▶ [BRIEF]: Scan the data, and whenever a line contains "Encarte", copy it.

---- RECORDS FOR PROCESSING

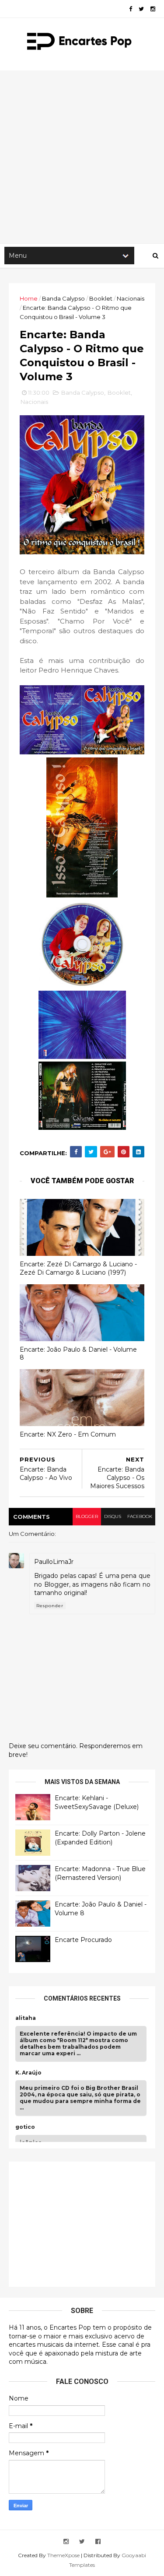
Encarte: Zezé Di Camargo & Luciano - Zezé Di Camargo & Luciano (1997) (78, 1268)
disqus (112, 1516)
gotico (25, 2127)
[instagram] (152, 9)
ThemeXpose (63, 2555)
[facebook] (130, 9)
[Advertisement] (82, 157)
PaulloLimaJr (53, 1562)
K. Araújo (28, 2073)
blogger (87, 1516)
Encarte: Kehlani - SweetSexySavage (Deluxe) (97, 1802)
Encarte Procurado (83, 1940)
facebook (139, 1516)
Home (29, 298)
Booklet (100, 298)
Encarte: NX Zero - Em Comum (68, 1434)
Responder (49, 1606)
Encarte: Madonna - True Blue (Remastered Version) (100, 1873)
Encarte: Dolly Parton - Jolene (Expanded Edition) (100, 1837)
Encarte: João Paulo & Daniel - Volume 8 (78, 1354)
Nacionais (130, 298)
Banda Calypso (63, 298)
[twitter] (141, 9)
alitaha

--------

▶ [OUTPUT]:
Encarte: Zezé Di Camargo & Luciano - Zezé Di Camargo & Luciano (1997) (78, 1268)
Encarte: Kehlani - SweetSexySavage (Deluxe) (97, 1802)
Encarte Procurado (83, 1940)
Encarte: NX Zero - Em Comum (68, 1434)
Encarte: Madonna - True Blue (Remastered Version) (100, 1873)
Encarte: Dolly Parton - Jolene (Expanded Edition) (100, 1837)
Encarte: João Paulo & Daniel - Volume 8 (78, 1354)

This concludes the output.